**Task description**
When the string "breadcrumb" is part of a line in the data below, report the whole line.

**Information given**
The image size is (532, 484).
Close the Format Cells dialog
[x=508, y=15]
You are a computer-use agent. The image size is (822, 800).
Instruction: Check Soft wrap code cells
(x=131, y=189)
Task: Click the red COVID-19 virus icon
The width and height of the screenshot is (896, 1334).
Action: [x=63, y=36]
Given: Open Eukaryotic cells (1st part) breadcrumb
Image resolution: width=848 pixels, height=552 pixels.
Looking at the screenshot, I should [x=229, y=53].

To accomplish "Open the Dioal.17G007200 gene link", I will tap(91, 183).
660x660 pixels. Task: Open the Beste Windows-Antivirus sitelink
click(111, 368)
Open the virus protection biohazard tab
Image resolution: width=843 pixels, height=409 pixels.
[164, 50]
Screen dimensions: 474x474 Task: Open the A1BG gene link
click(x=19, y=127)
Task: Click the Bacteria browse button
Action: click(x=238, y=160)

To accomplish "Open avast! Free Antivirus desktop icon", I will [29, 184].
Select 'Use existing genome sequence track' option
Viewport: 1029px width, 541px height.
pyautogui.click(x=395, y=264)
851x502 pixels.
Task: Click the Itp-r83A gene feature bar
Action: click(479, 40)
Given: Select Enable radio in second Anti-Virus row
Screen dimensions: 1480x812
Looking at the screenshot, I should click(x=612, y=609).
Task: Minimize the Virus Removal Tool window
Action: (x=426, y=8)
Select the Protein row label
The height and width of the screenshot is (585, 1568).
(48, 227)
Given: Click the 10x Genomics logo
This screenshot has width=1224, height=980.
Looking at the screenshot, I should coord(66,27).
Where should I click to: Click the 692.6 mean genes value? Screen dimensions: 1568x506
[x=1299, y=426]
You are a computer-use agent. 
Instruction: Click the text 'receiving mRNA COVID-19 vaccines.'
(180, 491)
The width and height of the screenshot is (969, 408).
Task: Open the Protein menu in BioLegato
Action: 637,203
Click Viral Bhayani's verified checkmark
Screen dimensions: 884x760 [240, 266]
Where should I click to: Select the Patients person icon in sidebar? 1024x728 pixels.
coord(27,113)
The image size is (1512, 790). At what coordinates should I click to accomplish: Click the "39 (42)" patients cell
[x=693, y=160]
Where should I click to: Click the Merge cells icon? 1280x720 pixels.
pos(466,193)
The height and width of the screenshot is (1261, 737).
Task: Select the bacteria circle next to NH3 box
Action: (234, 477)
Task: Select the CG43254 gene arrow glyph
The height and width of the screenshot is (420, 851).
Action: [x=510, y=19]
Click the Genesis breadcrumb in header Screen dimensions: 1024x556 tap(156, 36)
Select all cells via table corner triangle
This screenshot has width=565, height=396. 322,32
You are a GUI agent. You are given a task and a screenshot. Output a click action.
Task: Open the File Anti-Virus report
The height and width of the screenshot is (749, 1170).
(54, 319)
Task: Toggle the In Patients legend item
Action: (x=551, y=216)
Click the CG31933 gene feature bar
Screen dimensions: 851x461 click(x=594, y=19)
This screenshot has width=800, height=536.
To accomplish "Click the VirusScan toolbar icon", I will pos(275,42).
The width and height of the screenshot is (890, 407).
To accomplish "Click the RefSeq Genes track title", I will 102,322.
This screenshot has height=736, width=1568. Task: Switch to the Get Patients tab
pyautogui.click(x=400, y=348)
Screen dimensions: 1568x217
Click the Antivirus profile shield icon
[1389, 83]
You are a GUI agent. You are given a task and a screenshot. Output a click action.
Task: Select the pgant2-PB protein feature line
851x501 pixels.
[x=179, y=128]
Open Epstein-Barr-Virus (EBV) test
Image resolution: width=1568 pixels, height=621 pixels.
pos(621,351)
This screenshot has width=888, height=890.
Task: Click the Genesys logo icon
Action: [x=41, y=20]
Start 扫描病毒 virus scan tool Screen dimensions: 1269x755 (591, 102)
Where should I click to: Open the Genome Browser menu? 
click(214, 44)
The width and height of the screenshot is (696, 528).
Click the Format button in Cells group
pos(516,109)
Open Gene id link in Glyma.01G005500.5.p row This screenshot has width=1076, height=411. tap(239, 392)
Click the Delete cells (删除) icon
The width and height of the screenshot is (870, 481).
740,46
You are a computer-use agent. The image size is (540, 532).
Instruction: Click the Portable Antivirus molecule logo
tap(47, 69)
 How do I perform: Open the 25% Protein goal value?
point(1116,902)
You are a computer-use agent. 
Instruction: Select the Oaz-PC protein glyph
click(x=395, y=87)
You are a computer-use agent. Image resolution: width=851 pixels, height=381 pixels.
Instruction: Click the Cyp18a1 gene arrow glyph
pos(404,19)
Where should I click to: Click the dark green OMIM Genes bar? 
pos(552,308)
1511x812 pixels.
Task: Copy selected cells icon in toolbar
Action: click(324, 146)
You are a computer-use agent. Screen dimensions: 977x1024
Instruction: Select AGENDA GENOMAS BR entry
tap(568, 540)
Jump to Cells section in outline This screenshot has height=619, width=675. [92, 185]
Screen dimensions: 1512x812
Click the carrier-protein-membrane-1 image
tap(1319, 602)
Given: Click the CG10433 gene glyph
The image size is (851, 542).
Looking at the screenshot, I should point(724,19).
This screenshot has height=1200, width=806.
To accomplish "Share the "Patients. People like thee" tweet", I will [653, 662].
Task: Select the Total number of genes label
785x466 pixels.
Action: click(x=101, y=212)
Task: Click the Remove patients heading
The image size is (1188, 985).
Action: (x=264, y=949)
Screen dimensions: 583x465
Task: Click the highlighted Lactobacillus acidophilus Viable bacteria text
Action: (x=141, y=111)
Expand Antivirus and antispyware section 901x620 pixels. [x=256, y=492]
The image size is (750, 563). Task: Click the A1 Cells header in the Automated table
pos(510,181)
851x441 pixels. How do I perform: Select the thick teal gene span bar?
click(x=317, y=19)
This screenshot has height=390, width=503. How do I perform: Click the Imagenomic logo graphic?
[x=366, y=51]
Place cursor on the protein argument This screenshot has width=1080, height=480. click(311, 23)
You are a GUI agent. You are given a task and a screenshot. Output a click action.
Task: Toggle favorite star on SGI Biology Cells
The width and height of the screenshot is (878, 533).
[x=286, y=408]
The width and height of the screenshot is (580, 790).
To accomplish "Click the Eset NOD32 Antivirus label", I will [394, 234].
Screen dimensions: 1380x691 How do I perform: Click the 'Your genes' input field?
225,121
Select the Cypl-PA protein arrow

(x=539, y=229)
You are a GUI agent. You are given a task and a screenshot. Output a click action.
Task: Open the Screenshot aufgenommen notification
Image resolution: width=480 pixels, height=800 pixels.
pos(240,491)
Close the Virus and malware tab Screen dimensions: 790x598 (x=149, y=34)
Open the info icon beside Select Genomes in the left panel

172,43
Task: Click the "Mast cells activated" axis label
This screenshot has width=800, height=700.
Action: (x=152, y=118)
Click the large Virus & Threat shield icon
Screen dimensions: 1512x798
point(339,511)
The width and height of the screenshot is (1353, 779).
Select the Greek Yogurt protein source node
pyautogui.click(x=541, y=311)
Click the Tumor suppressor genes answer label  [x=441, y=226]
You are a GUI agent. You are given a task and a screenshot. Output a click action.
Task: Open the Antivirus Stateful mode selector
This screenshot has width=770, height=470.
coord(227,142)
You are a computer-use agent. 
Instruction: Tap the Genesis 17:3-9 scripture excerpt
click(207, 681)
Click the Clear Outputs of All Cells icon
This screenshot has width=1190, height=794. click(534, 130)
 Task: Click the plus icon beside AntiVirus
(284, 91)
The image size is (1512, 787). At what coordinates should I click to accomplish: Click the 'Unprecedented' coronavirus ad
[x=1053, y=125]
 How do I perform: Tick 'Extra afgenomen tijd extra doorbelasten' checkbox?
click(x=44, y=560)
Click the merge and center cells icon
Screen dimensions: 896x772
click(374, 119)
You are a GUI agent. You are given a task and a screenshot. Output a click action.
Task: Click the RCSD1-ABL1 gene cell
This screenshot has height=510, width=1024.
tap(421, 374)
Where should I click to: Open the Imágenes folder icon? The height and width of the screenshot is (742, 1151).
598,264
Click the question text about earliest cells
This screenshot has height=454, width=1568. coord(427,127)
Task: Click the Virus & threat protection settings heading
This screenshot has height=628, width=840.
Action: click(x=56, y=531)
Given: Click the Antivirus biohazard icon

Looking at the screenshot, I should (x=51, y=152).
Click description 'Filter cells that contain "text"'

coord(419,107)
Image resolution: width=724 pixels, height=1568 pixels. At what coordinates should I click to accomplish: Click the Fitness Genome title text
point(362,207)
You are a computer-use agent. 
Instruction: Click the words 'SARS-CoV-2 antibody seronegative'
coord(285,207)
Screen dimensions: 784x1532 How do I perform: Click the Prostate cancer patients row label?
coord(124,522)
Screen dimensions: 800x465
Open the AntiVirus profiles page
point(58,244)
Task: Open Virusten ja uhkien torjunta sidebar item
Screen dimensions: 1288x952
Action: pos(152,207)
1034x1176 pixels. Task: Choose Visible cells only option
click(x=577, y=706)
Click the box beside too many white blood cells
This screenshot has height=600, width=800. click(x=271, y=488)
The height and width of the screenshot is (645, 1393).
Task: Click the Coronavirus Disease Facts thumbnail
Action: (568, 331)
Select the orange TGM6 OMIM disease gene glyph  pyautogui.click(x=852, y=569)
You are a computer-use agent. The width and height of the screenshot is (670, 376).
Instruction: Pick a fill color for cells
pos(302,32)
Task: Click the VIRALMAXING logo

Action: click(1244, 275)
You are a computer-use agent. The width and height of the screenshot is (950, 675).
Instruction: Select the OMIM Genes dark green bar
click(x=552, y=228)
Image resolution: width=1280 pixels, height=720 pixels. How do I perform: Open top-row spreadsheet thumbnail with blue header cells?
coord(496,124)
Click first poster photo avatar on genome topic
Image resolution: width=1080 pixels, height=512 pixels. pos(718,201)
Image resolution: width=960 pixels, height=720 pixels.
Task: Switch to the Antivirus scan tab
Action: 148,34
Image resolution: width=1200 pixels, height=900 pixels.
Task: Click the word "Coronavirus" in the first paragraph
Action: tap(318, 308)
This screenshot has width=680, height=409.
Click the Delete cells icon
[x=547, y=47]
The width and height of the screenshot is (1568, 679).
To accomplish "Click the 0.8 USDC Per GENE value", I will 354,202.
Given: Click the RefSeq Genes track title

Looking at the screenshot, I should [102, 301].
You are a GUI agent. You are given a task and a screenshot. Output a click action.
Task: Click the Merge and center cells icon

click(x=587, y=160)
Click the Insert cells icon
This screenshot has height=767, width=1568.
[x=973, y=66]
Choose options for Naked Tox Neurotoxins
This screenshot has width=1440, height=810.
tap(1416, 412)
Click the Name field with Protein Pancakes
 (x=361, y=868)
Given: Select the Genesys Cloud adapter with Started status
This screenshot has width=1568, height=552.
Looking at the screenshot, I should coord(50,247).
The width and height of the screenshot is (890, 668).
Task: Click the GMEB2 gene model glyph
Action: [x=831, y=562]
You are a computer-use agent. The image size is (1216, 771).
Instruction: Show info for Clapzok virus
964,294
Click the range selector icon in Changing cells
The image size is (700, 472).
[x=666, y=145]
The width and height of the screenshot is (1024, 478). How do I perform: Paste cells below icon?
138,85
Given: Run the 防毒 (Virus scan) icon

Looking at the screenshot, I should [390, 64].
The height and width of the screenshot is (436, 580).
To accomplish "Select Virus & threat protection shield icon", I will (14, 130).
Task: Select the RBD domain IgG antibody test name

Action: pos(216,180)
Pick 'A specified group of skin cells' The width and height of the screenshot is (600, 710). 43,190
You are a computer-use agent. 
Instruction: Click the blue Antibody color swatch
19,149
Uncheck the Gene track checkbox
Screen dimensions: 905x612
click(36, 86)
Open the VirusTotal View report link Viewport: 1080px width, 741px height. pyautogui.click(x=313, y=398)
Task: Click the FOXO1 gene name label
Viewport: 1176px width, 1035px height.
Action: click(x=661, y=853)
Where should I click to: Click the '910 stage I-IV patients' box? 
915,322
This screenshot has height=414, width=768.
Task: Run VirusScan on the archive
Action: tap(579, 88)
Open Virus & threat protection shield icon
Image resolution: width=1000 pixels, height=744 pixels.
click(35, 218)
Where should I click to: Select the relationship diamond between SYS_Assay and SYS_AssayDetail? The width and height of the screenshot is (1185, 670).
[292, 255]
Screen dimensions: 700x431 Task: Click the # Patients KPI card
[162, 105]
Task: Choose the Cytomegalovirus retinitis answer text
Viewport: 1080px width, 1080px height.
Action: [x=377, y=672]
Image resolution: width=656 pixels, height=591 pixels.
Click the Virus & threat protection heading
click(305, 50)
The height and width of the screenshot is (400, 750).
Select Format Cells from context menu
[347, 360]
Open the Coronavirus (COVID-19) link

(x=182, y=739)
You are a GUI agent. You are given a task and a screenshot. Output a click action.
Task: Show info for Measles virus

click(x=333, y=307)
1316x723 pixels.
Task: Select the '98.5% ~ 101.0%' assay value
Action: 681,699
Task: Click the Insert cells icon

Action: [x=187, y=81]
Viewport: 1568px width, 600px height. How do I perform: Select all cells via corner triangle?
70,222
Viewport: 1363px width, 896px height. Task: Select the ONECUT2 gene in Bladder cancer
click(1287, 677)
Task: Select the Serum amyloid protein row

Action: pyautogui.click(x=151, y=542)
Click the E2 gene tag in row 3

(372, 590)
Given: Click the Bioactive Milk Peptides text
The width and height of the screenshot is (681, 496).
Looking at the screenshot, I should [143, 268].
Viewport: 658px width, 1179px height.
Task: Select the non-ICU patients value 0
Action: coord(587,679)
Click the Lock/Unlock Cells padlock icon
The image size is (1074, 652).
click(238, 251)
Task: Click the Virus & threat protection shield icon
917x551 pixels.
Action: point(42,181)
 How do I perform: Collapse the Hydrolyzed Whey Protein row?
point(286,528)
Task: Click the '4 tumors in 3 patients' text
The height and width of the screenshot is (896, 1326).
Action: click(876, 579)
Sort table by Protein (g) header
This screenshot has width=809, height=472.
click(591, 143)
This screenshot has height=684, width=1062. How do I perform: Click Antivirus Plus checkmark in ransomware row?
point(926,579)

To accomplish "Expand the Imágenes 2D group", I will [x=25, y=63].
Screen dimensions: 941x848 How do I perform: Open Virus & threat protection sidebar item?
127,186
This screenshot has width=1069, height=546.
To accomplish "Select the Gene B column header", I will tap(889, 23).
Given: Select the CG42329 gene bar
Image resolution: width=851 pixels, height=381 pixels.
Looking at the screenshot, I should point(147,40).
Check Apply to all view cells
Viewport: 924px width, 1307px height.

**Answer box**
Given: Open Eukaryotic cells (1st part) breadcrumb
Click the Genesis breadcrumb in header Screen dimensions: 1024x556 tap(156, 36)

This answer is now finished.